En attendant ces documents, voici quelques observations d'ordre général. Premièrement, on mettra probablement de plus en plus l'accent sur la législation et la pratique en matière de travail dans les débats entourant la négociation d'accords commerciaux. On fera aussi le lien avec la question de la répartition des revenus dans chaque pays. Au Canada, en particulier, étant donné que le travail relève surtout de la compétence des provinces, cela veut dire que la législation et la pratique de ces dernières seraient examinées par d'autres pays.

Deuxièmement, les ministres et les fonctionnaires qui s'occupent des questions relatives au travail en Amérique du Nord disposent maintenant d'un forum pour discuter de ces questions et cet instrument est suffisamment flexible pour leur permettre de déterminer leurs propres priorités en matière de discussion et de coopération.

Troisièmement, les activités coopératives ont fait apparaître de nombreux réseaux d'individus et d'organisations qui s'intéressent aux questions relatives au travail et aux lieux de travail ainsi qu'à leur relation avec l'intégration économique. Cependant, nous n'avons pas encore obtenu le degré de participation voulu du secteur privé. Jusqu'à maintenant, nous avons partagé de l'information sur une large gamme de questions d'intérêt public, de législations et de programmes gouvernementaux. À l'avenir, nous devrons renforcer la coopération et approfondir la compréhension superficielle que nous avons acquise jusqu'à maintenant.
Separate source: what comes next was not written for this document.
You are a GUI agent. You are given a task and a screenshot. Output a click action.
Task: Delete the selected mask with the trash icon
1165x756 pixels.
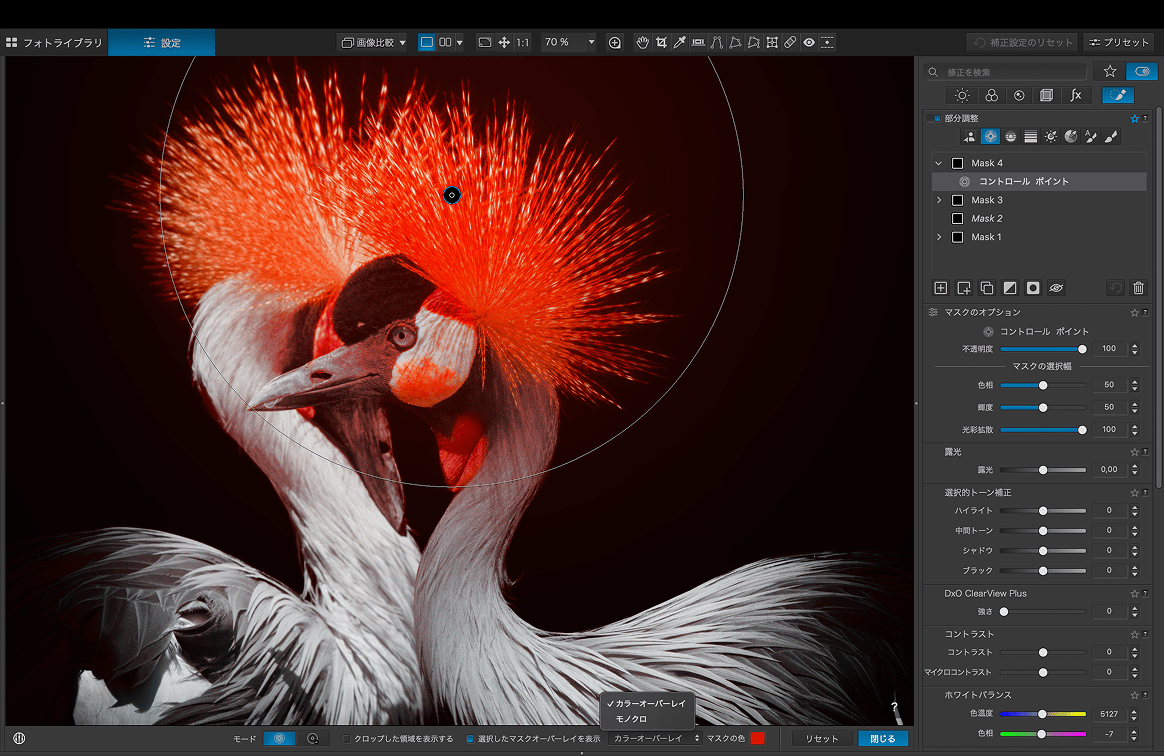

Quatrièmement, le Secrétariat a commencé à publier des études dans les trois langues des pays membres du traité, ce qui permet de tenir une discussion éclairée. Il organise aussi un colloque annuel sur les revenus et la productivité en Amérique du Nord, où se tiennent des discussions très fécondes sur les questions macro et microéconomiques.

En plus d'un mécanisme de coopération, l'Accord prévoit aussi un processus de traitement des questions relatives à l'application de la législation du travail. Ce processus s'appuie sur des communications du public, qui attirent l'attention des médias sur l'action des gouvernements. Ceux-ci devront réfléchir sur l'orientation à long terme qu'ils veulent donner à ces processus et régler les problèmes qui se posent.

En outre, nous devrons relever des défis concernant la mise en oeuvre de l'Accord et améliorer nos canaux de communication avec le public en général et les organisations concernées. Enfin, il reste deux petits points importants à signaler. Ils sont d'ordre culturel et linguistique. Premièrement, notre droit coutumier et notre droit du travail sont différents de ceux des autres pays de l'hémisphère et il faut bien comprendre ce qui distingue ces droits pour les comparer. Deuxièmement, il ne faut pas négliger les obstacles linguistiques: l'espagnol n'est pas très parlé au Canada et surtout celui qui est utilisé pour les documents légaux.

Pour terminer, permettez-moi d'ajouter que le Canada tient à ce que cette institution soit un succès et ses difficultés actuelles ne lui font pas douter de son avenir. C'est la fondation sur laquelle s'appuieront les nouvelles discussions dans l'hémisphère et je ne serais pas étonné que d'autres mécanismes semblables apparaissent à mesure que nous approfondirons nos liens économiques et sociaux.